The financial phase of the crisis led to emergency interventions in many national financial systems. As the crisis developed into genuine recession in many major economies, economic stimulus meant to revive economic growth became the most common policy tool. After having implemented rescue plans for the banking system, major developed and emerging countries announced plans to relieve their economies. In particular, economic stimulus plans were announced in China, the United States, and the European Union. Bailouts of failing or threatened businesses were carried out or discussed in the USA, the EU, and India. In the final quarter of 2008, the financial crisis saw the G-20 group of major economies assume a new significance as a focus of economic and financial crisis management.

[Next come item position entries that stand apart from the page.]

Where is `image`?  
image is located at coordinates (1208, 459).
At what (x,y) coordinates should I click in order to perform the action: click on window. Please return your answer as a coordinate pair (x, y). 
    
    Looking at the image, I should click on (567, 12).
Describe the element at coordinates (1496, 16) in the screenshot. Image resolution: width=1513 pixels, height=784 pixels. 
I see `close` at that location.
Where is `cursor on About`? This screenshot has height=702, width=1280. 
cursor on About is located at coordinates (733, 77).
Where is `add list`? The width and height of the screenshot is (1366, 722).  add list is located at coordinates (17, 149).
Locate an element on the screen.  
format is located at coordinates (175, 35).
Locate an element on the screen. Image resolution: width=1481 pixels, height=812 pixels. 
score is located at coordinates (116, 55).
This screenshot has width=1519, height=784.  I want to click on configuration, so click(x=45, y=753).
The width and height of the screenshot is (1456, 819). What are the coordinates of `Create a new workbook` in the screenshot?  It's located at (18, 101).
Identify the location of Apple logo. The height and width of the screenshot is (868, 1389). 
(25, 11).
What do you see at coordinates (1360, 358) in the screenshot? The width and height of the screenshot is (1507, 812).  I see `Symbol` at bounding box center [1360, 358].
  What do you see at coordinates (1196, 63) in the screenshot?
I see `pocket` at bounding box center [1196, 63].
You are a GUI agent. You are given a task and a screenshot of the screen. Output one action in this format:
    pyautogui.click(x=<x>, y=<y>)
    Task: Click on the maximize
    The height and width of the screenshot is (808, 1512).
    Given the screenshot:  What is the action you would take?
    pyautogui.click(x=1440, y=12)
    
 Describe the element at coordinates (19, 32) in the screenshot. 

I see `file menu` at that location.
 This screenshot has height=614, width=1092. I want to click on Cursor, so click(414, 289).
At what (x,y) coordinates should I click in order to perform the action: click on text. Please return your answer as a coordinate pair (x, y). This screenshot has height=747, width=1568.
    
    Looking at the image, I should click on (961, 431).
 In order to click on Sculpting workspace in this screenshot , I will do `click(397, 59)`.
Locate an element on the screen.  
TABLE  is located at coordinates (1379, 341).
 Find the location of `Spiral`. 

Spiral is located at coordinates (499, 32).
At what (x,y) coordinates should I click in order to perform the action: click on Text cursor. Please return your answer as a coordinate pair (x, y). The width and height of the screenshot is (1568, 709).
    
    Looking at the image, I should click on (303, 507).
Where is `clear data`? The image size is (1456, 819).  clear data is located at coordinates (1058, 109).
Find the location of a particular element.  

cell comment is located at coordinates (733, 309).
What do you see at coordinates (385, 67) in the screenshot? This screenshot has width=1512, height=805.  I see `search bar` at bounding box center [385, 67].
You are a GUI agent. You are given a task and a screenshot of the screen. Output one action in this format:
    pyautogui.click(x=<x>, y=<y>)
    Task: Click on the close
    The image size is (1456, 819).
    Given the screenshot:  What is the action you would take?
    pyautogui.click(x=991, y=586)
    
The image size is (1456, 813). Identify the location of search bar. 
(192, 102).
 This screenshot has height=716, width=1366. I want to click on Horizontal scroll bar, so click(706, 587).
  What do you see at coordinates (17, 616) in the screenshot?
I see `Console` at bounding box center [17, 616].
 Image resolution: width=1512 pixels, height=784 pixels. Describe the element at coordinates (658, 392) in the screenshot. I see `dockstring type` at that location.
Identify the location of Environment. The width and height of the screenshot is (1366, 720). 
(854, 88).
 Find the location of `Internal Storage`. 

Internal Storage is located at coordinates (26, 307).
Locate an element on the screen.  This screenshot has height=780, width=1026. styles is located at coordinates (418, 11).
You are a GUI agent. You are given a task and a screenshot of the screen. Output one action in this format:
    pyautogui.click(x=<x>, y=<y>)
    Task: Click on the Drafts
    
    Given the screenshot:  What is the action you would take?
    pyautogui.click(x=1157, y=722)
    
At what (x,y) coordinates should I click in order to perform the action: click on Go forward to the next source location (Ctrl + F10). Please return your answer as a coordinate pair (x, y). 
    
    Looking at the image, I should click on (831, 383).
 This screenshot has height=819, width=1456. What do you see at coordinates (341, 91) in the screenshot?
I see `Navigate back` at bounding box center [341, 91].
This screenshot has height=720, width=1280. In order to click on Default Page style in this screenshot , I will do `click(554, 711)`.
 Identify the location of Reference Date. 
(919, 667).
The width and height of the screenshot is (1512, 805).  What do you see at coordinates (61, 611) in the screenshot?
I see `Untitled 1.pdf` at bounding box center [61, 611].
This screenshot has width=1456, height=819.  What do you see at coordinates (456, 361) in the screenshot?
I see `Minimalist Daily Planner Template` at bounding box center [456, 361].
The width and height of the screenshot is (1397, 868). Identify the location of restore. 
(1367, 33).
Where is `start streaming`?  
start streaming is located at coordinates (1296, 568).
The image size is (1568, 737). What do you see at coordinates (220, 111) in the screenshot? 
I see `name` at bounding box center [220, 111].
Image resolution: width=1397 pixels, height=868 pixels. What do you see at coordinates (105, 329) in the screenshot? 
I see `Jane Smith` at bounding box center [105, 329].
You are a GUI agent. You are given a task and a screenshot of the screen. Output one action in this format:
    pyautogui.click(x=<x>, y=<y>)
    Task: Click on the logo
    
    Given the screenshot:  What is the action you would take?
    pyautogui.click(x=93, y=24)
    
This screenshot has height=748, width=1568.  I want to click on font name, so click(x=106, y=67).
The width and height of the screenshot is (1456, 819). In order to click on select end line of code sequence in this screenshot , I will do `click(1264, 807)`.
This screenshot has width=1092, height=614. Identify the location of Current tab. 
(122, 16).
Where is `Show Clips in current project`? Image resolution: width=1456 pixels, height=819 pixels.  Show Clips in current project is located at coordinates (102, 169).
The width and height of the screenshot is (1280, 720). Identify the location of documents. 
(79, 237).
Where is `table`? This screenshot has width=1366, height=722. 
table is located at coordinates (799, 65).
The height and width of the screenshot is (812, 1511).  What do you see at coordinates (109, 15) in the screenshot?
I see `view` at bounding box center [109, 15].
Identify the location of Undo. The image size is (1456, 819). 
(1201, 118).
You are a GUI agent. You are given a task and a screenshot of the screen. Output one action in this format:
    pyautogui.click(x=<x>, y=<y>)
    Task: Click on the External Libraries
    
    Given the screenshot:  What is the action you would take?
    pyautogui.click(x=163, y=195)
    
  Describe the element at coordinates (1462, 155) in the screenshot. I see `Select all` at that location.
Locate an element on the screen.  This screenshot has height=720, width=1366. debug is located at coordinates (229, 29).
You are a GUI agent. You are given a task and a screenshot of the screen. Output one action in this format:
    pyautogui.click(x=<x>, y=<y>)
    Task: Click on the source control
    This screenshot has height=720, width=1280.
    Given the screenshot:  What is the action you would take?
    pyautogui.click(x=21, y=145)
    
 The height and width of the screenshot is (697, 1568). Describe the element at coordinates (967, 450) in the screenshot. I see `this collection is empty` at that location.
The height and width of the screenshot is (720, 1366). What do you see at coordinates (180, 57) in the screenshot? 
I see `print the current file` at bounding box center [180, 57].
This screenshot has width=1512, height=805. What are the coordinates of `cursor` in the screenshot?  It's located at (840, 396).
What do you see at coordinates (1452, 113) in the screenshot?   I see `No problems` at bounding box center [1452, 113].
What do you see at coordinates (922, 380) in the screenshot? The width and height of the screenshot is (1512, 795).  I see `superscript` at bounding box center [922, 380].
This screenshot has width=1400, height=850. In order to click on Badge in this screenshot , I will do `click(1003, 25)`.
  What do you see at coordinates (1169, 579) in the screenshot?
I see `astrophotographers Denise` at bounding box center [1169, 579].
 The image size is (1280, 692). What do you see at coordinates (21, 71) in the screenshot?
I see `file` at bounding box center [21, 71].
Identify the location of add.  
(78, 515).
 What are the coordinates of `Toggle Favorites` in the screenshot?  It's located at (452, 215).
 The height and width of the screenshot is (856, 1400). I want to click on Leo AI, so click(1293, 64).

Most political responses to the economic and financial crisis has been taken by individual nations. Some coordination took place at the European level, but the need to cooperate at the global level has led leaders to activate the G-20 major economies entity. A first summit dedicated to the crisis took place, at the Heads of state level in November 2008 in Washington DC. Apart from proposals on international financial regulation, they pledged to take measures to support their economy and to coordinate them, and refused any resort to protectionism. In later meetings they committed to maintain the supply of credit by providing more liquidity and recapitalizing the banking system, and to implement rapidly the stimulus plans. As for central bankers, they pledged to maintain low-rates policies as long as necessary. Finally, the leaders decided to help emerging and developing countries, through a strengthening of the IMF.
The IMF stated in September 2010 that the financial crisis would not end without a major decrease in unemployment as hundreds of millions of people were unemployed worldwide. The IMF urged governments to expand social safety nets and to generate job creation even as they are under pressure to cut spending. Governments should also invest in skills training for the unemployed and even governments of countries like Greece with major debt risk should first focus on long-term economic recovery by creating jobs. The Roosevelt Institute, a progressive organization, has argued that economic short-termism, a narrow focus on the ‘fiscal cliff’ and the ‘debt ceiling’ and the corresponding threats of automatic cuts in federal spending could imperil a fragile recovery. Instead, it called for calibrated stimulus spending across key public infrastructures and social services that would ‘benefit the nation as a whole and put America back on the path to long term growth.’
Poland is the only member of the European Union to have avoided a decline in GDP, meaning that in 2009 Poland has created the most GDP growth in the EU. As of December 2009 the Polish economy had not entered recession nor even contracted. Analysts have identified several causes: Extremely low levels of bank lending and a relatively small mortgage market; the recent dismantling of EU trade barriers and the resulting surge in demand for Polish goods since 2004; the receipt of direct EU funding since 2004; lack of over-dependence on a single export sector; a tradition of government fiscal responsibility; a relatively large internal market; the free-floating Polish zloty; low labor costs attracting continued foreign direct investment; and economic difficulties at the start of the decade which prompted austerity measures in advance of the world crisis.